= Exercise aim =
Please set out the data below as a numbered list, starting at the line that contains "Given: Select the Threats sidebar icon" and ending after the line that contains "Action: [x=96, y=328]". Leave out blank lines and the pictures.

= Records for this task =
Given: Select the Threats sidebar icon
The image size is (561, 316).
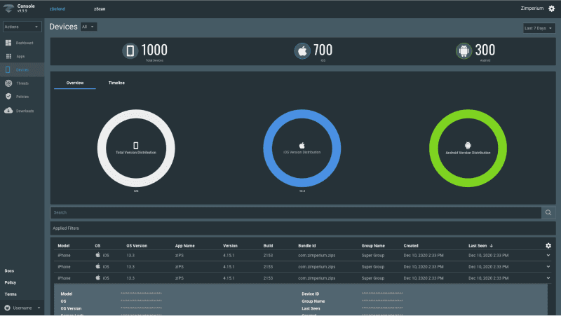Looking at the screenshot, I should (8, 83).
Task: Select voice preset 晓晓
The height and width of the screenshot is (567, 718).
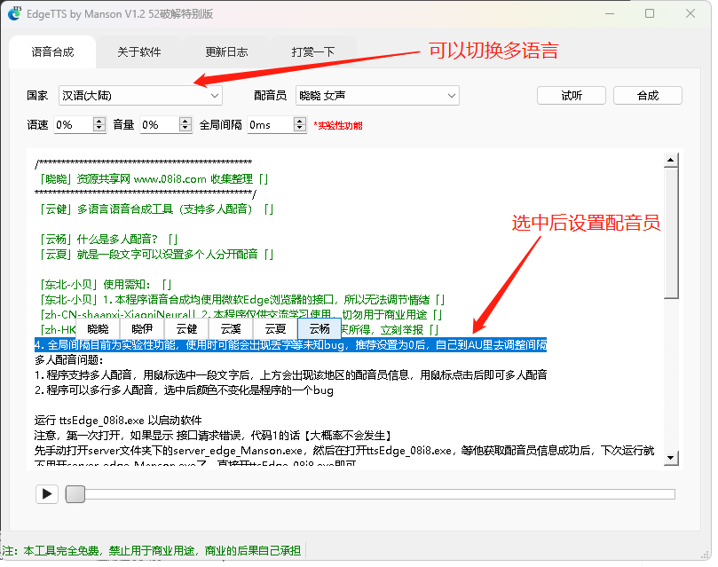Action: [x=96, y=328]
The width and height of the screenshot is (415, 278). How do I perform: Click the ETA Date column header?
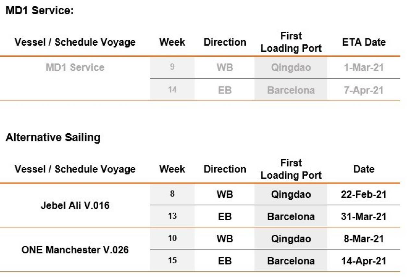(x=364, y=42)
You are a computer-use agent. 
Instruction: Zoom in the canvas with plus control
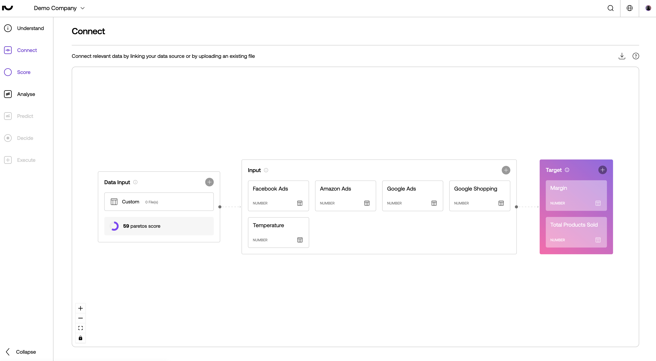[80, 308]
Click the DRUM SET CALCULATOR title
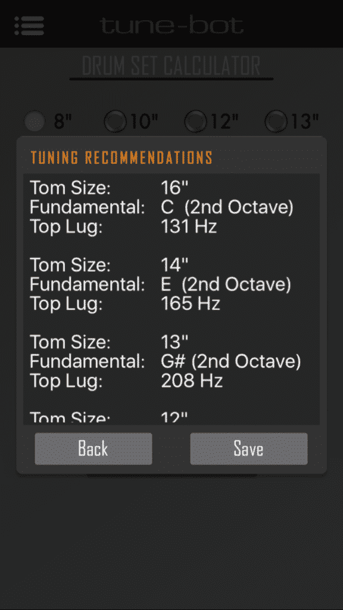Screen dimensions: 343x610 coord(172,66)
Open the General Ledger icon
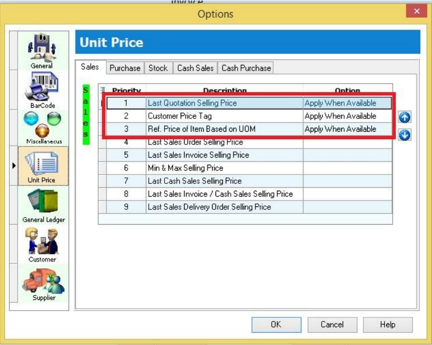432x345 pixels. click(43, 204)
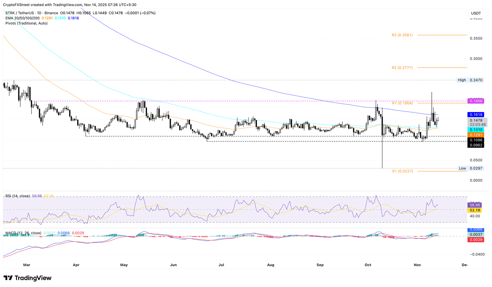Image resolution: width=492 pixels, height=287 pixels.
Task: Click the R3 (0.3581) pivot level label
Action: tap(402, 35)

...

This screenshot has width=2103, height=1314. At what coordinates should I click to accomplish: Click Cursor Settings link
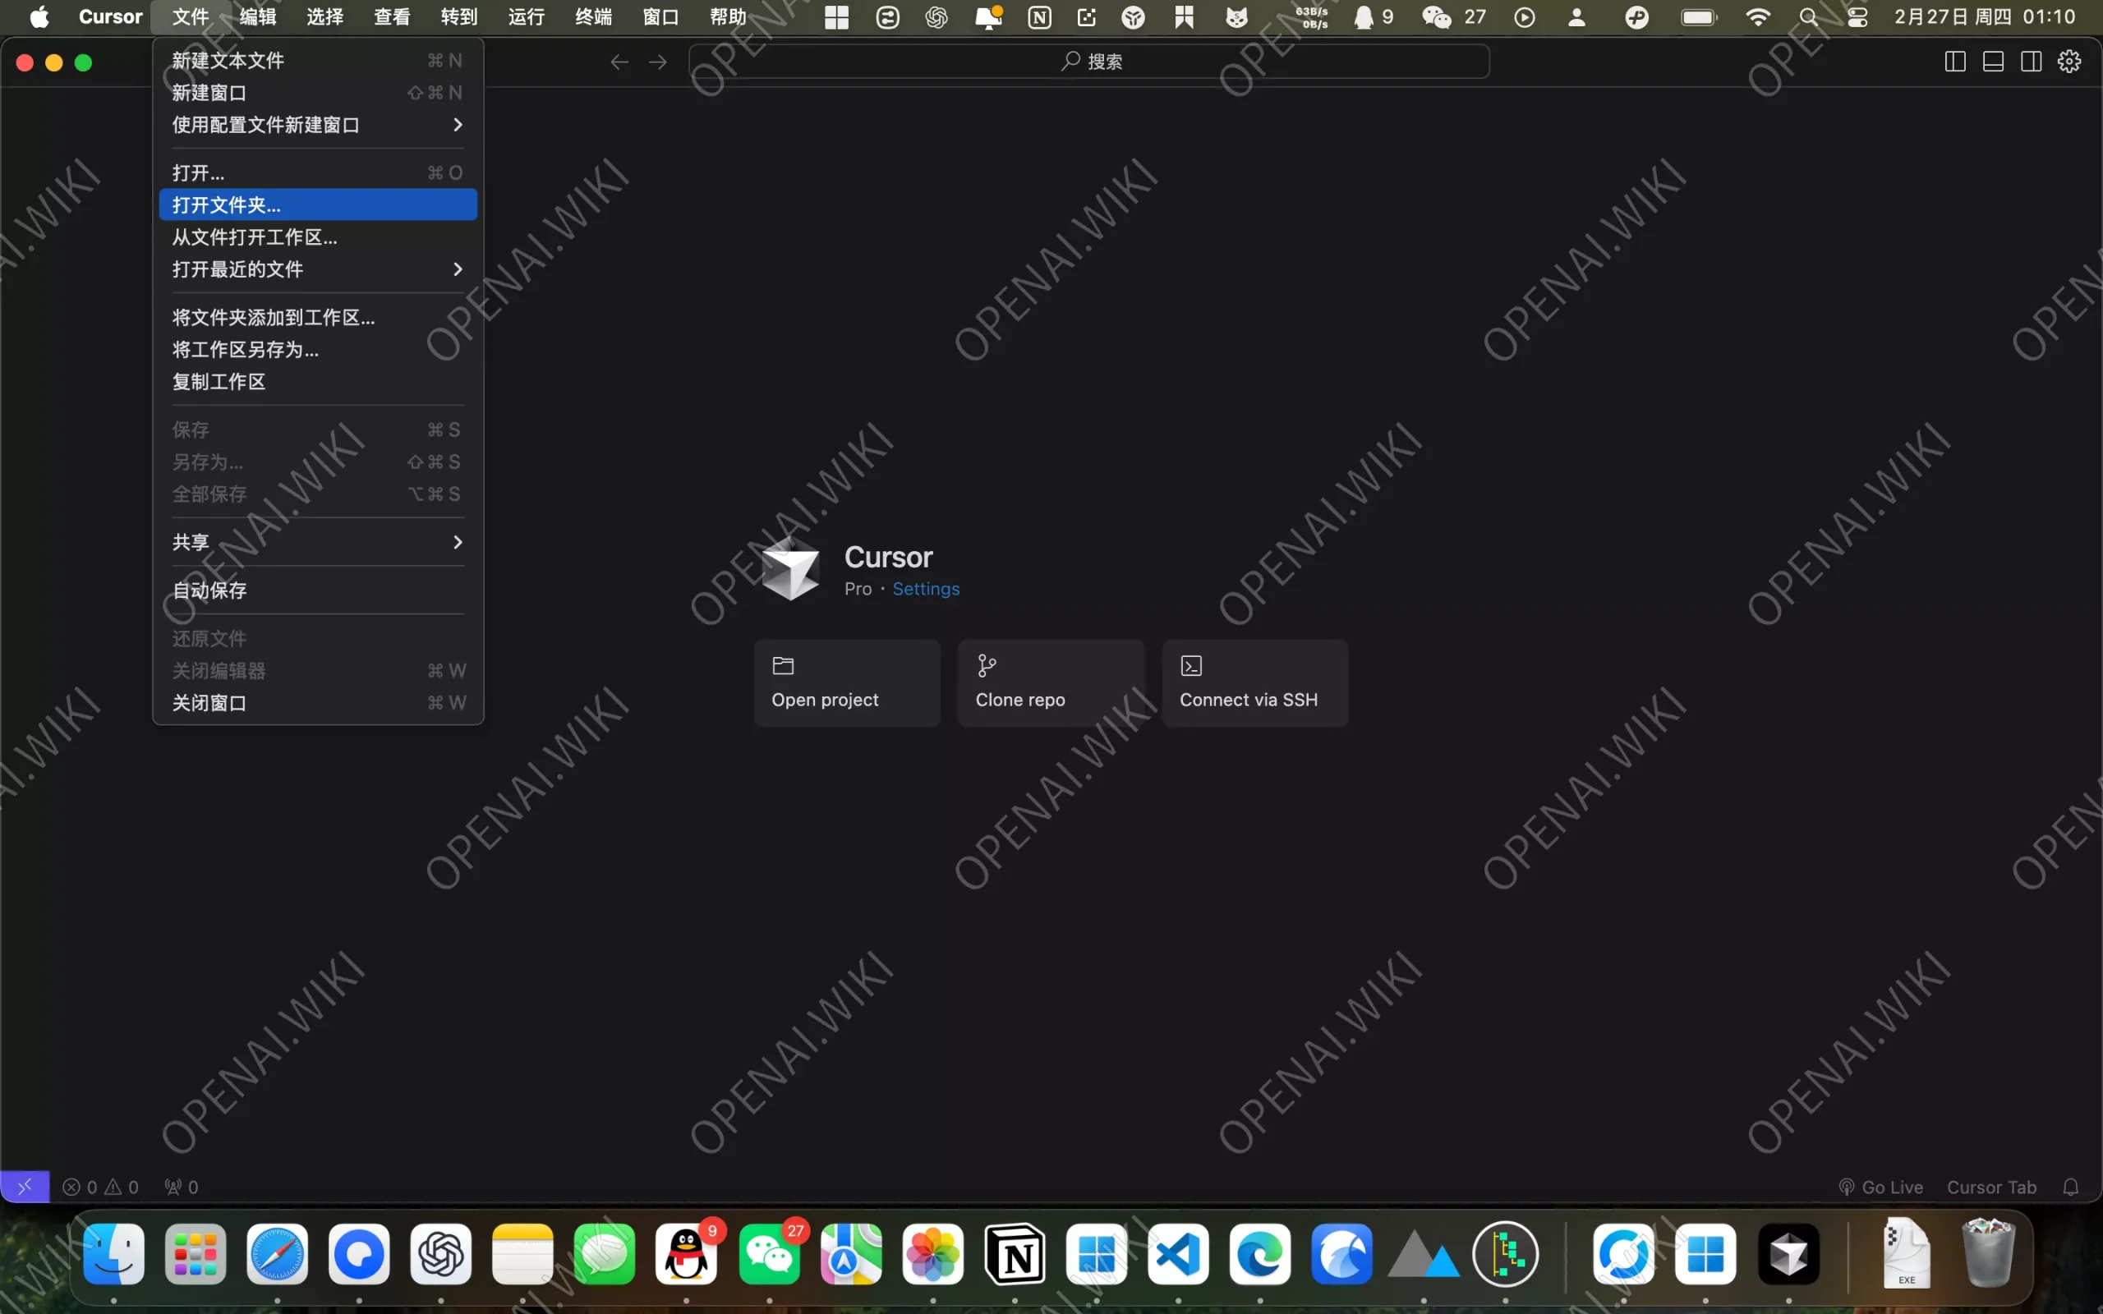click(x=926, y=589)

= Expected answer =
1. Given: Select the Threats sidebar icon
2. The image size is (561, 316).
3. Looking at the screenshot, I should (8, 83).
4. Task: Select voice preset 晓晓
5. The height and width of the screenshot is (567, 718).
6. Action: [x=96, y=328]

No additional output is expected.